Again, it is not like any other books I read about health..and I have read so many!
Love and light
Mary Weddle says
I think it is so good that you shared your story with all. I put on my smile face when in public. I have had trigeminal neuralgia for 26 years. Mine is A-Typical, so my pain is everyday and stress definitely brings it on more so. You have accomplished amazing things during your illness of which you can be proud of. You have helped many others. Thank God that you have a supportive husband as well. Even with all that good you have, I must say that my heart goes out to you. You must be a brave soul, strong-minded, and have amazing perseverance. Blessings to you each day, and you will be in my prayers. You are a role model for me!!! thank you,…………………………Namaste…………………….Mary Weddle
Mary says
I will be forever grateful for all the hard work and love that has gone into this journey you have shared with so many. Blessings to you, wishing you continued improvement, healthy days full of joy and love from your family and friends.
Shelley Piser says
Hi Elana,
I think of you as I pass your site to many people who may be interested. You are so strong and sometimes life just puts a huge STOP sign in our way when we just need to listen and that is what it sounds like you have done. I love what you say and I love your recipes. I think you are beautiful gift to all who can be helped by your wisdom
Thinking of you
Shelley Piser
Kristin says
You are amazing! Thank you for sharing your story. You are filled with grace, honesty, determination and more! I have been following you for a while and truly love your recipes…and everything about what you write and share. I send you healing love and light on this challenging journey. We all have our stories and you said it so well. Keep fighting you beautiful and brave woman! You change lives. Thank you for sharing a piece of you. Love, light and gratitude!
Val Lynn says
Dear Elana, Thank you for writing from your heart, for starting this blog that has stood the test of internet time (!).
Colorful photos and words on the web can paint a rosy picture that belies the truth. But it is our humanity that ties us all together and not one is without trials and tribulations. Along with our joys, we all have sorrows. Sharing both eases burdens and buoys the world. I hope these words buoy your spirit and ease your mind.
You have inspired me in my kitchen, offering hope and a path toward the salvation of creativity and nourishing foods. Bet you thought that Paleo Zucchini Bread was just another recipe… I am sure I am not the only one you have invisibly touched. As it happened, I found your website through word-of-mouth – not the internet – from yet another person who found solace and help here in these pages.
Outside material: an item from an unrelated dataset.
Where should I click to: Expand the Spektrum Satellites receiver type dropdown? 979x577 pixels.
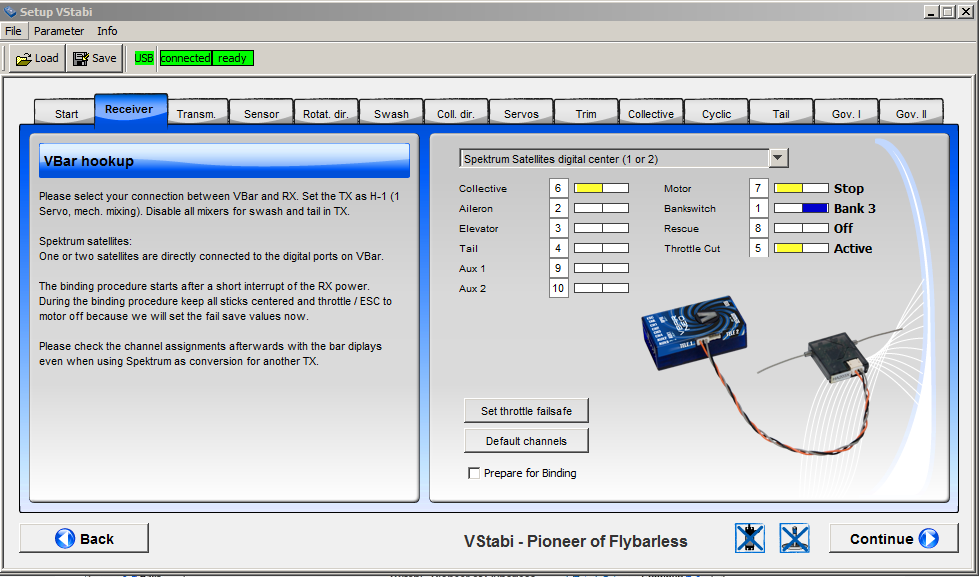[x=779, y=158]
I wish you good health, thank you for what have done here.
Jen K. says
Never give up hope that you’ll be feeling great again! I’ve had MS since 1994 (now 44 years old) and I’m healthier and more energetic than I have ever been. It’s been a couple of years since my occasional mild exacerbation – nothing compared to when I was initially diagnosed and had major exacerbations that compromised my sight and dexterity. I’m not on any medications but avoid sugar, wheat and everything that triggers an inflammatory response. I work out vigorously every day (run 5 miles easily, barre, Kickboxing, Spinning, weight lifting). As much as possible, I avoid stress (despite having three sons ages 14, 9, and 7). I learned to prioritize and say no to extraneous outside requests. I take probiotics, high doses of Vitamin D, Vit Bs, Alpha Lipoic Acid, and Omega 3. Sleep and snuggles from my kids and husband also help keep my stress levels down and I’m optimistic that I’m going to remain on this path of good health. Keep searching for the right treatment plan for you and know that we all are rooting for you!
Lori says
Elana, you’re a gift to so many. Praying for your continuous healing and improved good health. Thank you for sharing your story.